Its findings confirm analysis done by the bill’s opponents, including Mayors Against Illegal Guns, the group established by former New York Mayor Michael Bloomberg. And they are likely to give additional motivation to efforts like that of the Georgia Municipal Association, which is among dozens of entities that have asked Deal to veto HB 60.

“This legislation will strain municipal budgets through increased costs of security, training and frivolous litigation,” D. Lamar Norton, the executive director of the Georgia Municipal Association, said in a letter filed with Deal’s office. The organization represents more than 99 percent of the state’s municipal governments.

Among the association’s objections, the bill would restrict local officials from limiting weapons in city-owned buildings and prohibit police from detaining anyone to verify whether he is legally allowed to carry a weapon.

The bill would allow local school boards to arm employees under certain conditions. It would explicitly allow guns in unsecured areas of Hartsfield-Jackson International Airport, something that is common practice now.
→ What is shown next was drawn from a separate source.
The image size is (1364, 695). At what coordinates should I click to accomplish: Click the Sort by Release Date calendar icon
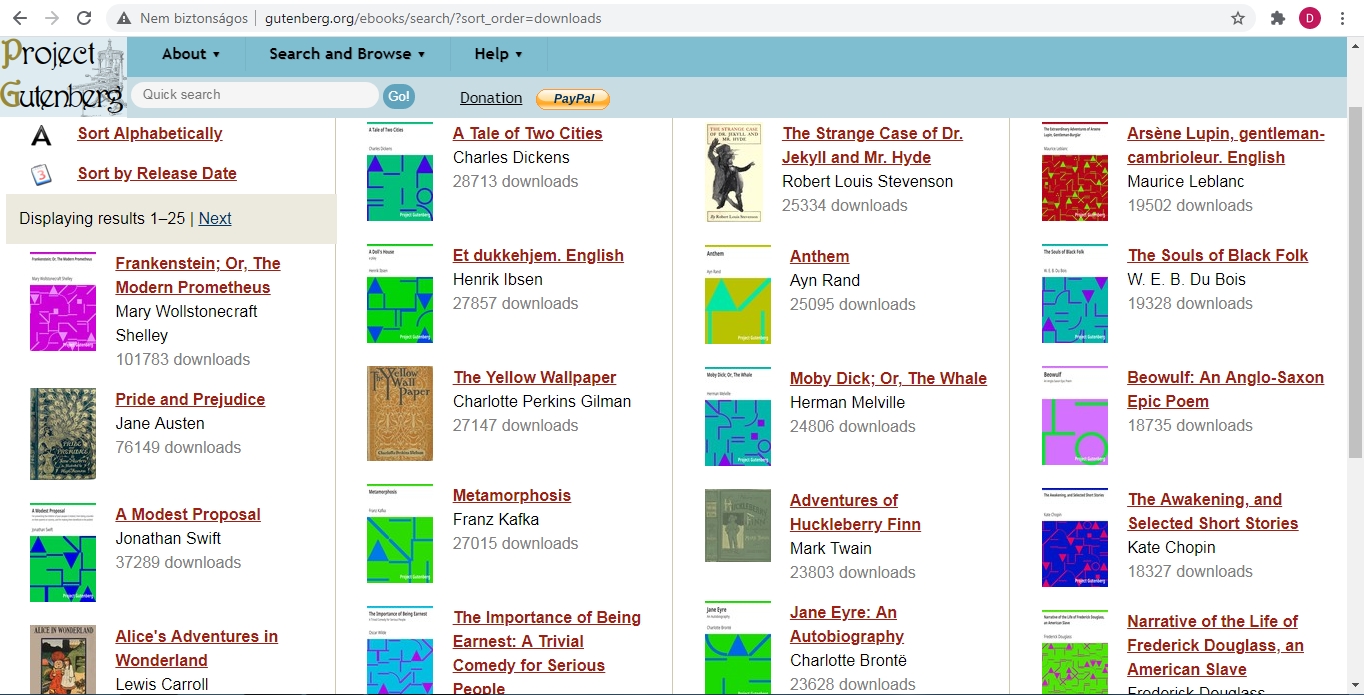[41, 174]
It would allow guns in bars; current law prohibits them unless a bar owner expressly allows entry. And, for the first time, it would allow guns in church sanctuaries if permitted by an individual place of worship.

The provision in HB 60 about “stand your ground” in particular has drawn the ire of opponents and confused even lawmakers who passed the bill. During debate in the state Senate that saw the bill through on a 37-18 vote, Sen. Bill Heath, R-Bremen, said “no” when asked by opponents whether HB 60 extended “stand your ground” protection to felons.

Given what is now in the Senate Research Office report, Sen. Nan Orrock, D-Atlanta, said her vote against the bill may have had more support. “Had this felon immunity been revealed,” she said, “it could have changed the course of the debate.”

But Henry isn’t so sure, and he has faith Deal will come through for the state’s gun rights community.

“I think he’s getting pressure from both sides, but most of the ones calling him to sign (the bill) are in Georgia,” he said. “I would hope he’d listen more to his constituents than somebody from New York or California or somewhere. I believe he will.”